Megalin-Dependent Internalization of Cadmium-Metallothionein and Cytotoxicity in Cultured Renal Proximal Tubule Cells
2006
Chronic cadmium (Cd2+) exposure results in renal proximal tubular cell damage. Delivery of Cd2+ to the kidney occurs mainly as complexes with metallothionein-1 (molecular mass ∼ 7 kDa), freely filtered at the glomerulus. For Cd2+ to gain access to the proximal tubule cells, these complexes are thought to be internalized via receptors for small protein ligands, such as megalin and cubilin, followed by release of Cd2+ from metallothionein-1 in endosomal/lysosomal compartments. To investigate the role of megalin in renal cadmium-metallothionein-1 reabsorption, megalin expression and dependence of cadmium-metallothionein-1 internalization and cytotoxicity on megalin were studied in a renal proximal tubular cell model (WKPT-0293 Cl.2 cells). Expression of megalin was detected by reverse transcriptase-polymerase chain reaction and visualized by immunofluorescence both at the cell surface (live staining) and intracellularly (permeabilized cells).

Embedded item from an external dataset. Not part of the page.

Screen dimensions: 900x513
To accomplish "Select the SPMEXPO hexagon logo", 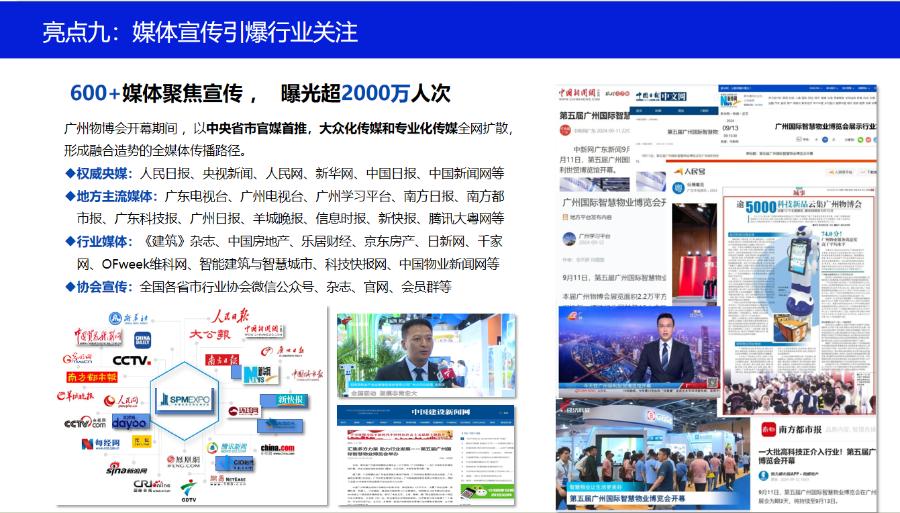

Internalization of Alexa Fluor 488-coupled metallothionein-1 was concentration-dependent, saturating at approximately 15 μM. At 14.3 μM, metallothionein-1 uptake could be significantly attenuated by 30.9 ± 6.6% ( n = 4) by 1 μM of the receptor-associated protein (RAP) used as a competitive inhibitor of cadmium-metallothionein-1 binding to megalin and cubilin. Consistently, cytotoxicity of a 24-h treatment with 7.14 μM cadmium-metallothionein-1 was significantly reduced by 41.0 ± 7.6%, 61.6 ± 3.4%, and 26.2 ± 1.8% ( n = 4-5 each) by the presence of 1 μM RAP, 400 μg/ml anti-megalin antibody, or 5 μM of the cubilin-specific ligand, apo-transferrin, respectively. Cubilin expression in proximal tubule cells was also confirmed at the mRNA and protein level. The data indicate that renal proximal tubular cadmium-metallothionein-1 uptake and cell death are mediated at least in part by megalin.